お2人とも、膨大な数のファンの方、参加希望者を抱えていらっしゃって、お題を出すだけでも、大変だと思うのである。

それでもお題を出してくれる。毎週。ほんとうに、ありがたい限りだ。


心の中の、リトルkojuroが、ボソリと、呟いた。

せっかく出していただいたお題を、小牧幸助さんの始まりの言葉と、たらはかにさんの裏表のテーマ、3ついっぺんに書くなんて、やはり、お二方に対して、だいぶ失礼なんじゃないかな。



うむ。むしろ、勿体ないな。これだけお題を盛り込むから、特に、たらはかにさんの裏表両方を入れてしまうので、タイトルが全く自分勝手なタイトルをつけるしかなくなってしまうのだ。


だが。私のサイクルは、日曜日が創作の日と決めている。だから、お題に対する物語も書きたい、参加したい。小牧幸助さんのシロクマ文芸部も、たらはかにさんの毎週ショートショートも。そして更に、自分の決めたサイクルも、できる限り守りつついきたい。そして、実力的に、1日に複数作書き上げる力量など無い。だから、昼からお題3つををすべて入れ込んだ荒技で、どうにか書き上げるしかないのだ。



心の中の、リトルkojuroが、ボソリと、つぶやいた。

まるで悪ガキ、駄々っ子だな。



うむ。まさに。



そしてもう一度、心の中の、リトルkojuroが、ボソリと、つぶやいた。

家族からのお題は、そろそろ、バックアップで書いたの?


いや。書いていない。あっという間に、9月も中旬である。


さて。それでは、本編にまいりましょう。今週の荒技、「同志」約410字を、どうぞ。


☆         ☆         ☆

秋が好きだという話でりょういずみも盛り上がった。こんな穏やかな時間は久し振りだと思っていると、ラフが急に鋭い目つきになった。

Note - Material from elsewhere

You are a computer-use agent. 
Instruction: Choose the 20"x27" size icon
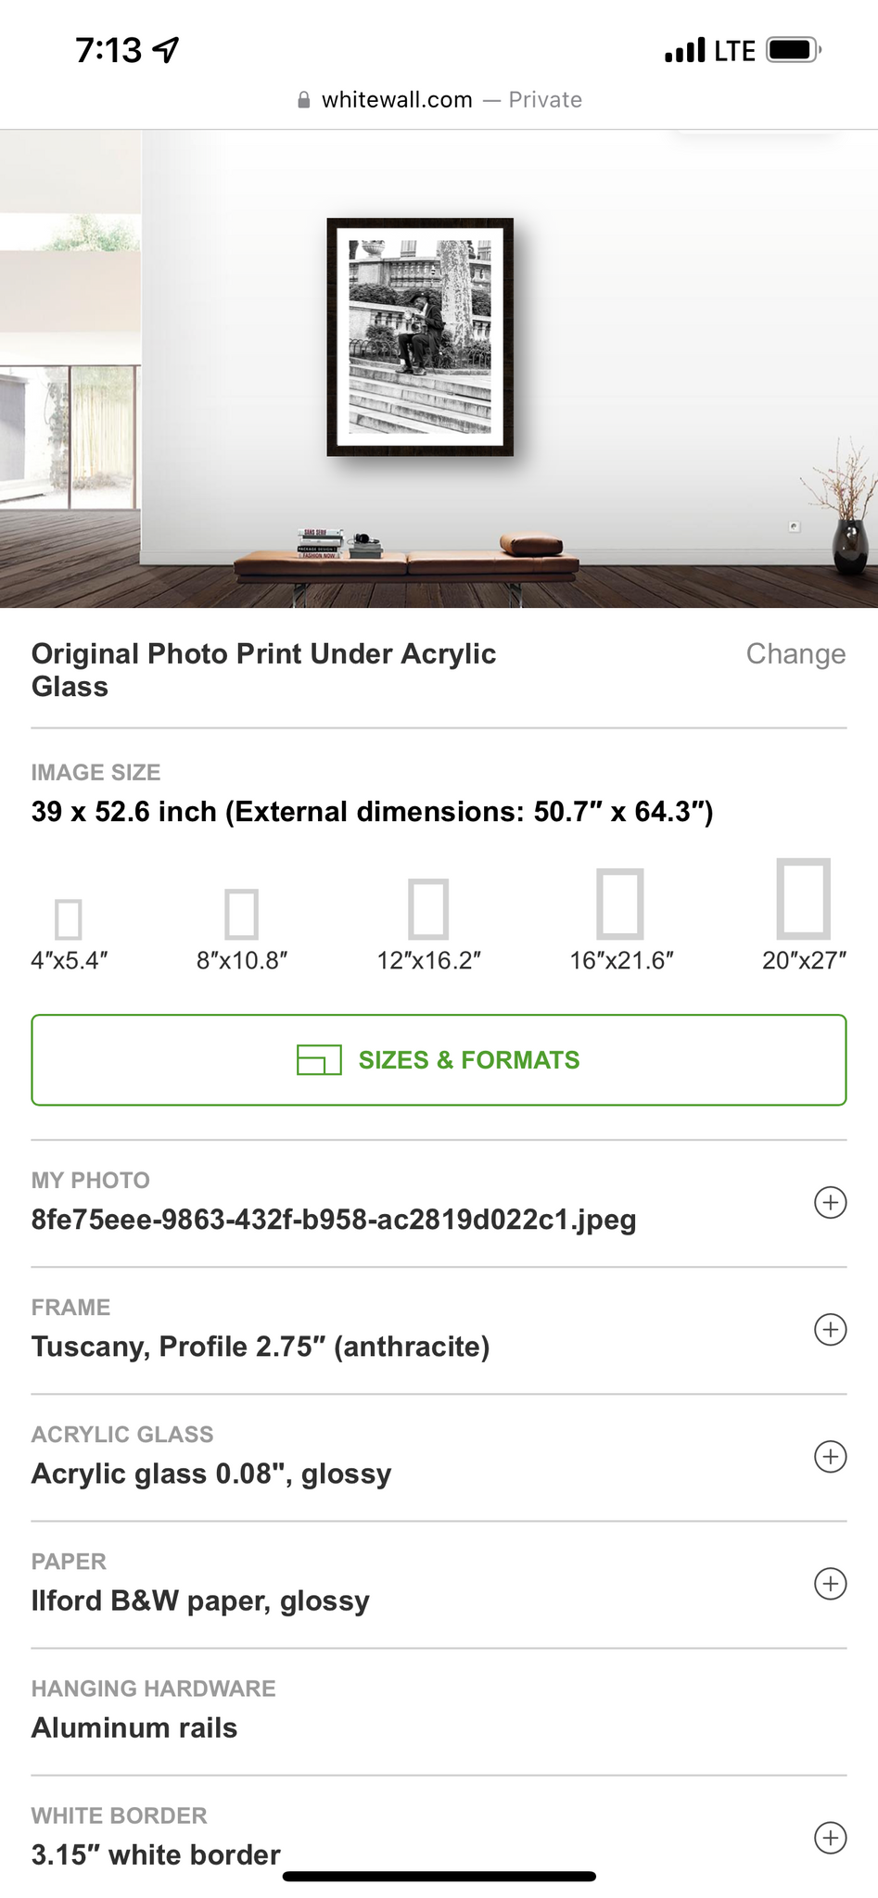[804, 899]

と、2人とも瞬時に席を離れ。涼はカウンターを飛び越えて店の奥の侵入者を。泉は斜め後ろの初老の紳士を。ラフは前の席の女性が構えた銃を落とし、窓から入ってきた影が背後に鎮静剤を打ち込んだ。

制圧も排除も瞬時に、すべて人知れず完了し。来店客は皆そのままの状態で、ただ座っていた。

涼も泉もゆっくりと席に戻り。にこやかに会話を再開した。

すると異臭がすると隣の席で言いだして。少しのあいだだけザワついたがすぐに静かになった。




それは、敵の呪いの残り香だった。





勘定の後で2人が店を出ると。樹上にポチがいて。ラフが一声吠えた。



語らずとも2人と2匹は同志だと既に認識し合っていたし。図らずもそれを知らしめたのは、敵のちゃちな邪魔だてだった。

涼と泉は、それぞれポチとラフを連れ。微妙な笑みを帯びつつ、またねと、別れを告げた。

☆         ☆         ☆


■追記■
面ゆるって、なに?
それは、これ。西尾さんはじめ、みんな、面白い作品をあげていて。
私は、だいたい土曜日の夜に、そこそこの過去記事をあげています。
もしも、お時間があれば、みんなの作品、読んで頂けたら幸いです。


この記事が参加している募集

スキしてみて

この記事が気に入ったらサポートをしてみませんか?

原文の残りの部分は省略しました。